Instructions to follow =
Of all the lines in the entries below, give again exactly those starting at the line containing "Task: Clear the Sztuka unit selection" and ending at the line containing "Click the ID", both ends included, and no others.

Records shown =
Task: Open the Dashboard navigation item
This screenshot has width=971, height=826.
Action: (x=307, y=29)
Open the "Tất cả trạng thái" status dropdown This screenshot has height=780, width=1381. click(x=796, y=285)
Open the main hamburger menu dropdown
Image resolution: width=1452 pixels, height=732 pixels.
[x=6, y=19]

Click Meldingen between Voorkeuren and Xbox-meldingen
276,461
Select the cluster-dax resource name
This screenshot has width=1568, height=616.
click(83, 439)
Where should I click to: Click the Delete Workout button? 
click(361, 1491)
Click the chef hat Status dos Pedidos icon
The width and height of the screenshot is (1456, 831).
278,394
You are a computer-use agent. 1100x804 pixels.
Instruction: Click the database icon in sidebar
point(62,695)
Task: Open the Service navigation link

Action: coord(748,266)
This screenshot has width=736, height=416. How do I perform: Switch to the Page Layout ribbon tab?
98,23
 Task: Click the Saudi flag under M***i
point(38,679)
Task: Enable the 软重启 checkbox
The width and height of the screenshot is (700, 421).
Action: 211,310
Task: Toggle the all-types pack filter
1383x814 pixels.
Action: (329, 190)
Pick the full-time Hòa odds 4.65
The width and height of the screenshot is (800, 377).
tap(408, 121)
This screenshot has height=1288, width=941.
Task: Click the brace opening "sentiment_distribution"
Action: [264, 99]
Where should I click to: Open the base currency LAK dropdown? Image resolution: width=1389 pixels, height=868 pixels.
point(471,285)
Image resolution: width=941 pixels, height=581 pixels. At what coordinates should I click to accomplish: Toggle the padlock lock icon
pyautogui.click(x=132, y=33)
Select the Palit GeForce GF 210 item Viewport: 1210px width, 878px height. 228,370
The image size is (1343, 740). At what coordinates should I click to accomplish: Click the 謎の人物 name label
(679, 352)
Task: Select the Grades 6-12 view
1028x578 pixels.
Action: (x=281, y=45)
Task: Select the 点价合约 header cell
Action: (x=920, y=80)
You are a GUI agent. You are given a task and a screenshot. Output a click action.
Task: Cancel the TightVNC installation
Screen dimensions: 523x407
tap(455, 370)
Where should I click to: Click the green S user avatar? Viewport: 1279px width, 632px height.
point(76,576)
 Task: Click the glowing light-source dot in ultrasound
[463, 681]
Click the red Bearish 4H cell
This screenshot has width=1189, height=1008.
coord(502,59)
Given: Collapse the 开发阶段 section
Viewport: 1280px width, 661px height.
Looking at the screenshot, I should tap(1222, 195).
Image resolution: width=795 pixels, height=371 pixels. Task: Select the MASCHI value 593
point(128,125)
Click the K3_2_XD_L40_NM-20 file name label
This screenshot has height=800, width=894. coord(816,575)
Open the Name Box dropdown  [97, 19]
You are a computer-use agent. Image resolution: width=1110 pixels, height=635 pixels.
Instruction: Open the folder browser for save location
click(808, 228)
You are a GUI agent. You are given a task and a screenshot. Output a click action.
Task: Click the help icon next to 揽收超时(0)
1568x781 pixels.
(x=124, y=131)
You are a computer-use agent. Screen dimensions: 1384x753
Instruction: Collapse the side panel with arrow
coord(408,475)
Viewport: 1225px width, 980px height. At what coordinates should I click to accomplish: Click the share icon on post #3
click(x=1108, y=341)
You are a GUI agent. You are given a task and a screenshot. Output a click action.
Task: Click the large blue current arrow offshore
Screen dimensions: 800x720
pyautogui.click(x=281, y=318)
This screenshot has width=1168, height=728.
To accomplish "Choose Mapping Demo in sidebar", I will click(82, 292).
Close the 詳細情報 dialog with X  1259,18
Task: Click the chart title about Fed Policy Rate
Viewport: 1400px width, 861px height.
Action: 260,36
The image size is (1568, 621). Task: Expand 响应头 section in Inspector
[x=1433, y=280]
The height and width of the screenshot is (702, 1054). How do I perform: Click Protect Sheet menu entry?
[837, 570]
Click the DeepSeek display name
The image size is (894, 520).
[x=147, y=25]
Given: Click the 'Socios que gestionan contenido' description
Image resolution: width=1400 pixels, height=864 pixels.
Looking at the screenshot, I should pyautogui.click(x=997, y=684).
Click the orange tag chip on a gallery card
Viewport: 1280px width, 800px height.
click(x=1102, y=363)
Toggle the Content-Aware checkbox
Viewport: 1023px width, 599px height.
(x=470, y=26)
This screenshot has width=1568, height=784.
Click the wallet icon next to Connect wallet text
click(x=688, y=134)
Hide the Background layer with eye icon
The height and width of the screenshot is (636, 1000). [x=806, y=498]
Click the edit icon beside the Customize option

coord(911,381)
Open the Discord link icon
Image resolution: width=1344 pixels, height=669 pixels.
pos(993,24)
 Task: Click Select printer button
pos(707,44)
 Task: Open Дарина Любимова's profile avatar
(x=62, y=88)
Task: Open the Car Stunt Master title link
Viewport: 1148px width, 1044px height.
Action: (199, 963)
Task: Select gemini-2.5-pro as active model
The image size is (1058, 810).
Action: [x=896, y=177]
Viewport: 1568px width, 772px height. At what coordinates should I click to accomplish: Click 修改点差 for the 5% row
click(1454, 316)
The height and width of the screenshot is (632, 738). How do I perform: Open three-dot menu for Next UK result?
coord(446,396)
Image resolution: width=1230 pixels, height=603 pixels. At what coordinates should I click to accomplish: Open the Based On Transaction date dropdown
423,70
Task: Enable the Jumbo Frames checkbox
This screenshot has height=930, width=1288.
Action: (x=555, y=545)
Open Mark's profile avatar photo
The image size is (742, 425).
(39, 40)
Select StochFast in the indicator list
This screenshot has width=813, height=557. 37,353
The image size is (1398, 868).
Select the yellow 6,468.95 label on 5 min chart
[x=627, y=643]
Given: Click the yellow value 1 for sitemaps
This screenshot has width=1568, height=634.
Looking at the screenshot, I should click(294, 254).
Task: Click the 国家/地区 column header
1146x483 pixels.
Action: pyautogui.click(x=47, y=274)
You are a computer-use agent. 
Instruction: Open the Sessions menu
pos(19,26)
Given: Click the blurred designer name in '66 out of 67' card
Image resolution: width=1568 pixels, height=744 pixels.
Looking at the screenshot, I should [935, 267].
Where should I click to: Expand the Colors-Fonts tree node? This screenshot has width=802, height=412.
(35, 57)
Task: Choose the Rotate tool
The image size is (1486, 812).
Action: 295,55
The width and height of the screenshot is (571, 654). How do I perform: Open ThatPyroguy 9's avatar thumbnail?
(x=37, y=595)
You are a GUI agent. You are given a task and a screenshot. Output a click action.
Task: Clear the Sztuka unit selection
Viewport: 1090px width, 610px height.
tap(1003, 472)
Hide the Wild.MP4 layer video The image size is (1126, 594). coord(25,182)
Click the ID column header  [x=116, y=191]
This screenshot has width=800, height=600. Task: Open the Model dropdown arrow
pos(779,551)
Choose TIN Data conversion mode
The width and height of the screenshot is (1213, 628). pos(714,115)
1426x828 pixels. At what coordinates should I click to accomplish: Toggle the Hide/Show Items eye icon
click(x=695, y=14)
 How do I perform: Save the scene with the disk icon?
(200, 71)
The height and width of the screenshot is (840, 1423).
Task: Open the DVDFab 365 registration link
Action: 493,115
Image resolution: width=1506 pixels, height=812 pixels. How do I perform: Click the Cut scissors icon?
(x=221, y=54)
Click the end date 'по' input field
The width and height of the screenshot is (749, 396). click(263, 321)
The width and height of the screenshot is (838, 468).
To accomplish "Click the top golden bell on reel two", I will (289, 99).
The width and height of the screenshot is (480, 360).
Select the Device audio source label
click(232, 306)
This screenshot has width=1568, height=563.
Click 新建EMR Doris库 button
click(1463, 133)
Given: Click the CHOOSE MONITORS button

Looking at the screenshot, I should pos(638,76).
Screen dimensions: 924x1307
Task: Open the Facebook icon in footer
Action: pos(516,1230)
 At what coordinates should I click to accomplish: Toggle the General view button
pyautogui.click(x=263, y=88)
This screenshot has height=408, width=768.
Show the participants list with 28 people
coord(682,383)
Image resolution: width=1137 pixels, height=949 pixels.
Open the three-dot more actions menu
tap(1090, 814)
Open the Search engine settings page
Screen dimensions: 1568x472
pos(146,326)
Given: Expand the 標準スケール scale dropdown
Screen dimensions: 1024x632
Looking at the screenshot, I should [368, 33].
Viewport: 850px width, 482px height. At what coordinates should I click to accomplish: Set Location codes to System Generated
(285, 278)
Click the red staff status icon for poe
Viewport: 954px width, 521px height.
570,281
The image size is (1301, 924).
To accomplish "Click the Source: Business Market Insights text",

Finished exercise =
Task: Clear the Sztuka unit selection
Viewport: 1090px width, 610px height.
tap(1003, 472)
Hide the Wild.MP4 layer video The image size is (1126, 594). coord(25,182)
Click the ID column header  [x=116, y=191]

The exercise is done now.